#### [INSTRUCTIONS TO FOLLOW]
From the line that contains "Task: Click help icon next to Throttle builds" through the last line of the data, copy everything exactly and nothing else, omitting the pictures.

** Opening THE RECORDS block **

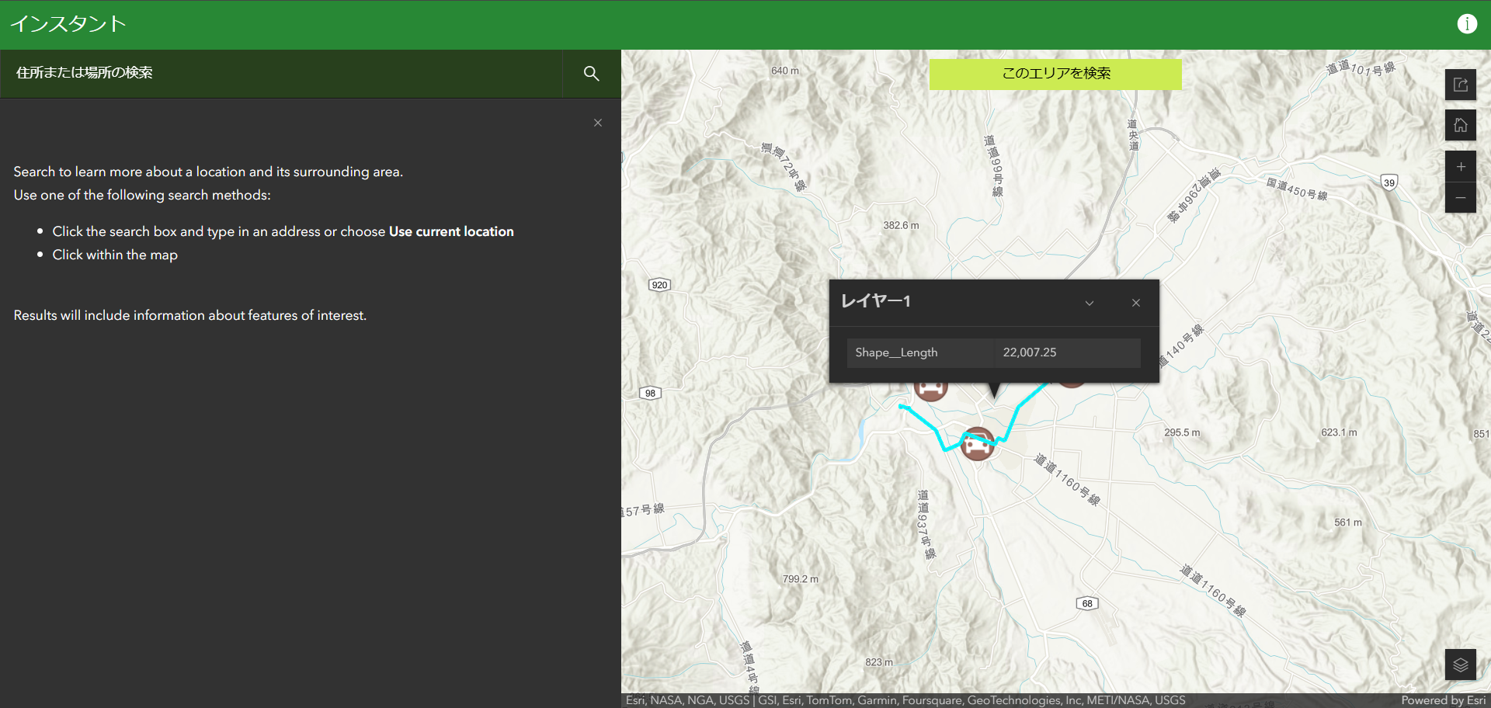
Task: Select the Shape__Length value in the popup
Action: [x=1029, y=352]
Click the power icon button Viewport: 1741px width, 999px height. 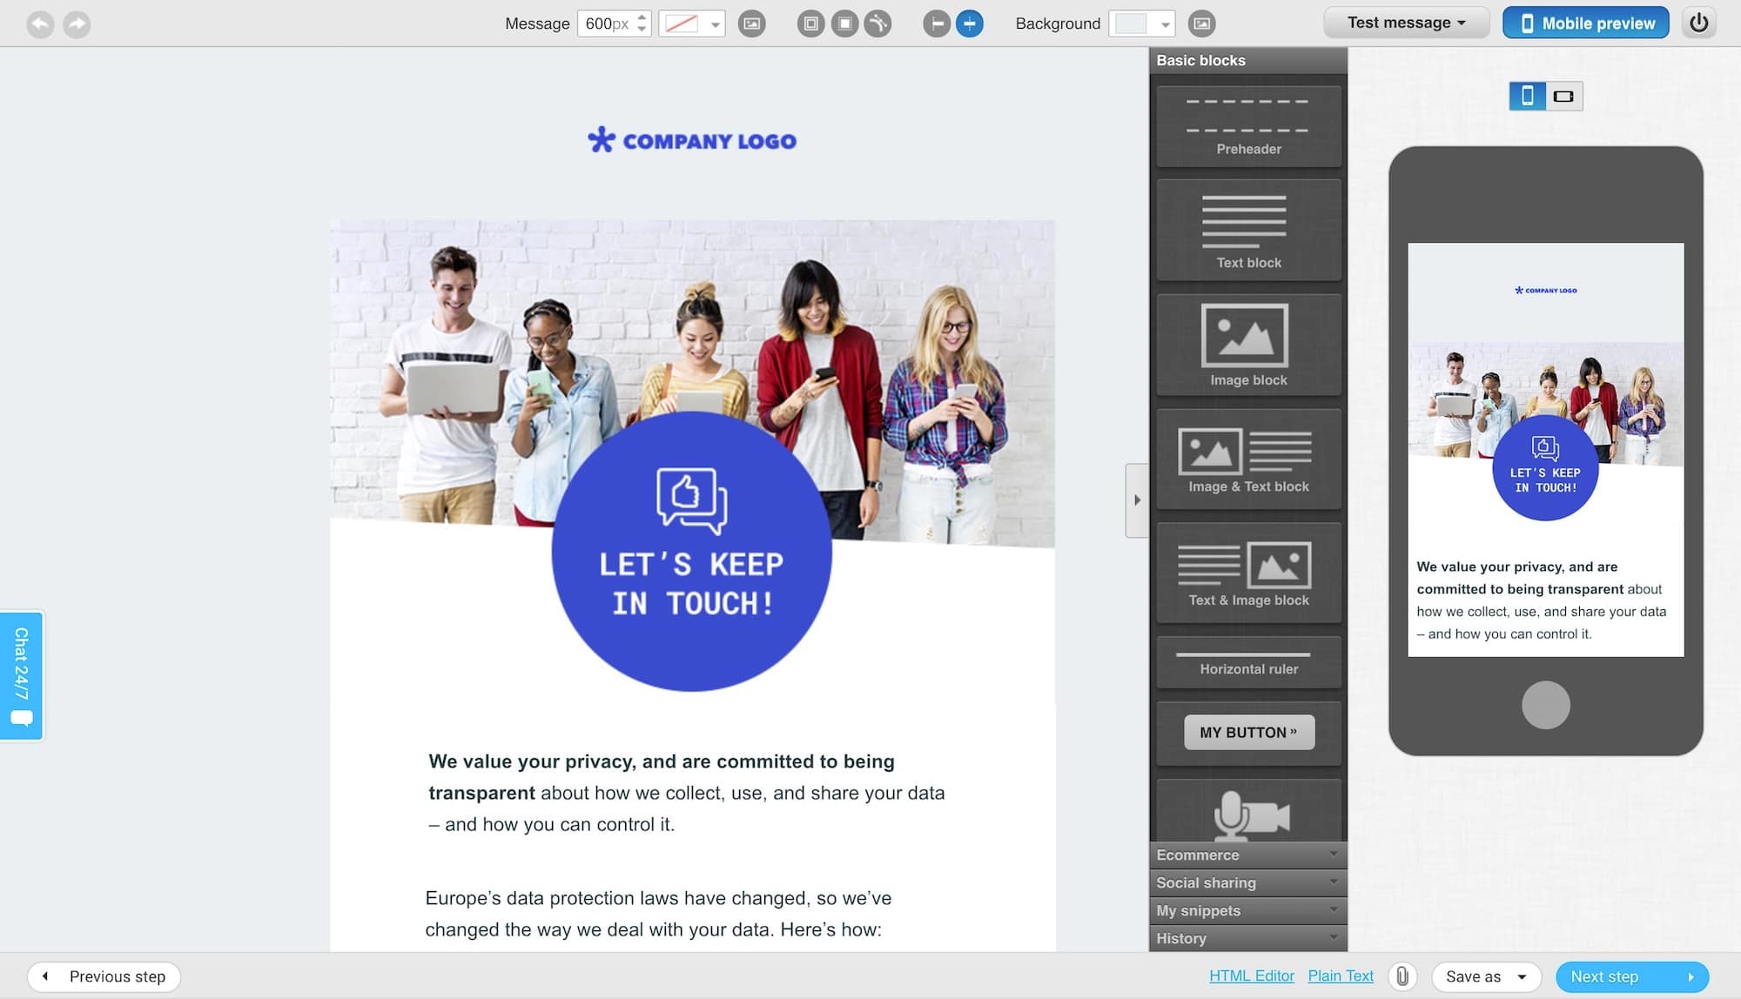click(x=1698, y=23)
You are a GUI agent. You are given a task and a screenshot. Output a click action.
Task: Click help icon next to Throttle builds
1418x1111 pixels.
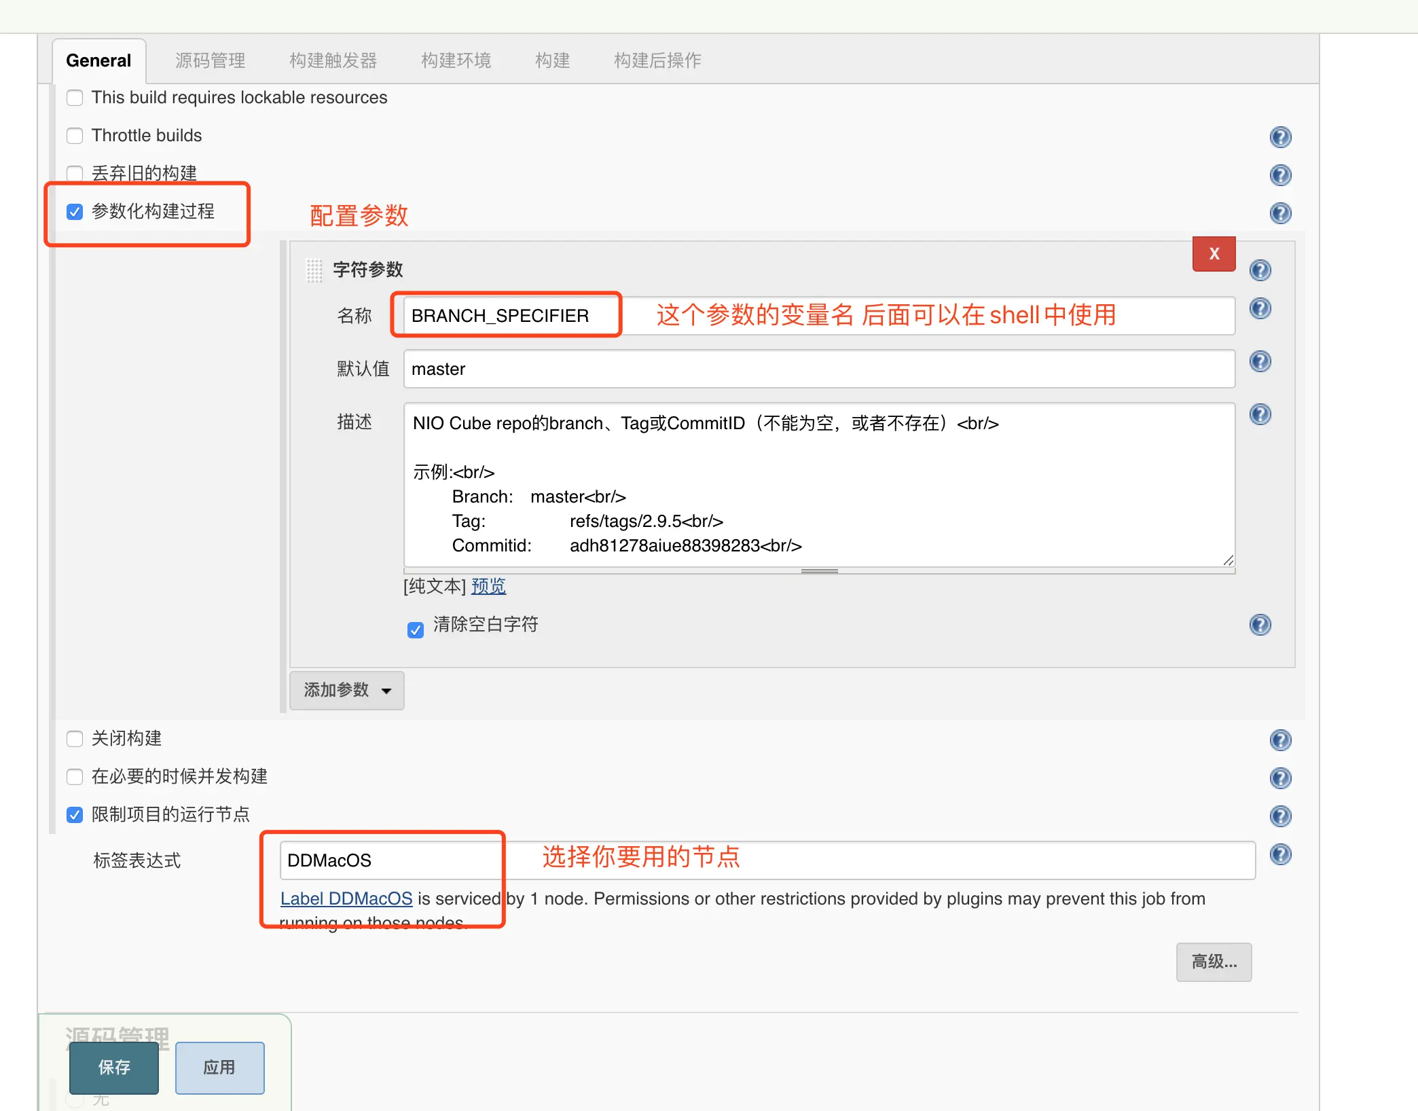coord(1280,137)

** Closing THE RECORDS block **

#### [RESPONSE TO THE TASK]
Task: Click help icon next to Throttle builds
1418x1111 pixels.
coord(1280,137)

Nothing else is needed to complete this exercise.